### REQUIREMENT
Repeat the entries that appear below, exactly as they are given.

### DATA EXCERPTS

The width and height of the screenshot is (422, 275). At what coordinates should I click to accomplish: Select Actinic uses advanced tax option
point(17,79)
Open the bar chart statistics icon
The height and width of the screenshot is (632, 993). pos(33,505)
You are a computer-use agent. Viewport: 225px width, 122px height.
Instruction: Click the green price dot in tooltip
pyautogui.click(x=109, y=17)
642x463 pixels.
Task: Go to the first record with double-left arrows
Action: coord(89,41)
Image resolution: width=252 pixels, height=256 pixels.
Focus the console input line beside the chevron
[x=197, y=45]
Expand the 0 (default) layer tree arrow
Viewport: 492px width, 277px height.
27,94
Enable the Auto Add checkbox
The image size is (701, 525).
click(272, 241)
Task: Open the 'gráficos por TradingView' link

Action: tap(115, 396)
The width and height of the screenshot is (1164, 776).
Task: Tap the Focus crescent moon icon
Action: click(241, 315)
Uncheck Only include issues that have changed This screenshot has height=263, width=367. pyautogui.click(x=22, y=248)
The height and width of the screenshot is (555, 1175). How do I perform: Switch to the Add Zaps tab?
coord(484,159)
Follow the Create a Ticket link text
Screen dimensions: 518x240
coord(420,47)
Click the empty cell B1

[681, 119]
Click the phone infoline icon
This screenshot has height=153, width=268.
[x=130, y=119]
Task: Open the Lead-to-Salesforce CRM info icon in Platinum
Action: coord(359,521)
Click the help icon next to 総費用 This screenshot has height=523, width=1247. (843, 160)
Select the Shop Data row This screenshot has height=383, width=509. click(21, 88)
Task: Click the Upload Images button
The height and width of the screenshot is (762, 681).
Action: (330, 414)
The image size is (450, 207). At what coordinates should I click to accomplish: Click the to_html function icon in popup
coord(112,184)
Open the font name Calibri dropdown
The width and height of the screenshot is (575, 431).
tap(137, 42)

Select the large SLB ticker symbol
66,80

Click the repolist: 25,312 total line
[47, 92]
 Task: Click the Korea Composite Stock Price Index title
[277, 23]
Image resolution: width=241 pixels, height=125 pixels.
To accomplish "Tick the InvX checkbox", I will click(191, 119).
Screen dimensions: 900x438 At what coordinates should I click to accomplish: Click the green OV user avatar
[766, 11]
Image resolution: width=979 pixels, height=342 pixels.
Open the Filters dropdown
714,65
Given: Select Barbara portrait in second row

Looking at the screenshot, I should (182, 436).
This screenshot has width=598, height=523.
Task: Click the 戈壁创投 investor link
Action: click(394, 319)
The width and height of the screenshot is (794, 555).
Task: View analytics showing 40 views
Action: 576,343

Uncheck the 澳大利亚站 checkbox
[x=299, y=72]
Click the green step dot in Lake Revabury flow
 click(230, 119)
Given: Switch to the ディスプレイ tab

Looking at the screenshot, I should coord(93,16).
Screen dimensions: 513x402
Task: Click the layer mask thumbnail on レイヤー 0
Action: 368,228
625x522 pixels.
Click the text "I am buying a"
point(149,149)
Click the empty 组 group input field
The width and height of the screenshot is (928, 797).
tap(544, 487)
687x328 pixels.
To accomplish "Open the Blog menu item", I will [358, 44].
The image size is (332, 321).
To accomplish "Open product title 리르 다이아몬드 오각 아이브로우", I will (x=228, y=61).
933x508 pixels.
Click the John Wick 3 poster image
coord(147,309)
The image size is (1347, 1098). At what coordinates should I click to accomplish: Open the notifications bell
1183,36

### WRITTEN RESPONSE
The width and height of the screenshot is (422, 275). At what coordinates should I click to accomplish: Select Actinic uses advanced tax option
point(17,79)
Open the bar chart statistics icon
The height and width of the screenshot is (632, 993). pos(33,505)
You are a computer-use agent. Viewport: 225px width, 122px height.
Instruction: Click the green price dot in tooltip
pyautogui.click(x=109, y=17)
642x463 pixels.
Task: Go to the first record with double-left arrows
Action: coord(89,41)
Image resolution: width=252 pixels, height=256 pixels.
Focus the console input line beside the chevron
[x=197, y=45]
Expand the 0 (default) layer tree arrow
Viewport: 492px width, 277px height.
27,94
Enable the Auto Add checkbox
The image size is (701, 525).
click(272, 241)
Task: Open the 'gráficos por TradingView' link

Action: tap(115, 396)
The width and height of the screenshot is (1164, 776).
Task: Tap the Focus crescent moon icon
Action: click(241, 315)
Uncheck Only include issues that have changed This screenshot has height=263, width=367. pyautogui.click(x=22, y=248)
The height and width of the screenshot is (555, 1175). How do I perform: Switch to the Add Zaps tab?
coord(484,159)
Follow the Create a Ticket link text
Screen dimensions: 518x240
coord(420,47)
Click the empty cell B1

[681, 119]
Click the phone infoline icon
This screenshot has height=153, width=268.
[x=130, y=119]
Task: Open the Lead-to-Salesforce CRM info icon in Platinum
Action: coord(359,521)
Click the help icon next to 総費用 This screenshot has height=523, width=1247. (843, 160)
Select the Shop Data row This screenshot has height=383, width=509. click(21, 88)
Task: Click the Upload Images button
The height and width of the screenshot is (762, 681).
Action: (330, 414)
The image size is (450, 207). At what coordinates should I click to accomplish: Click the to_html function icon in popup
coord(112,184)
Open the font name Calibri dropdown
The width and height of the screenshot is (575, 431).
tap(137, 42)

Select the large SLB ticker symbol
66,80

Click the repolist: 25,312 total line
[47, 92]
 Task: Click the Korea Composite Stock Price Index title
[277, 23]
Image resolution: width=241 pixels, height=125 pixels.
To accomplish "Tick the InvX checkbox", I will click(191, 119).
Screen dimensions: 900x438 At what coordinates should I click to accomplish: Click the green OV user avatar
[766, 11]
Image resolution: width=979 pixels, height=342 pixels.
Open the Filters dropdown
714,65
Given: Select Barbara portrait in second row

Looking at the screenshot, I should (182, 436).
This screenshot has width=598, height=523.
Task: Click the 戈壁创投 investor link
Action: click(394, 319)
The width and height of the screenshot is (794, 555).
Task: View analytics showing 40 views
Action: 576,343

Uncheck the 澳大利亚站 checkbox
[x=299, y=72]
Click the green step dot in Lake Revabury flow
 click(230, 119)
Given: Switch to the ディスプレイ tab

Looking at the screenshot, I should coord(93,16).
Screen dimensions: 513x402
Task: Click the layer mask thumbnail on レイヤー 0
Action: 368,228
625x522 pixels.
Click the text "I am buying a"
point(149,149)
Click the empty 组 group input field
The width and height of the screenshot is (928, 797).
tap(544, 487)
687x328 pixels.
To accomplish "Open the Blog menu item", I will [358, 44].
The image size is (332, 321).
To accomplish "Open product title 리르 다이아몬드 오각 아이브로우", I will (x=228, y=61).
933x508 pixels.
Click the John Wick 3 poster image
coord(147,309)
The image size is (1347, 1098). At what coordinates should I click to accomplish: Open the notifications bell
1183,36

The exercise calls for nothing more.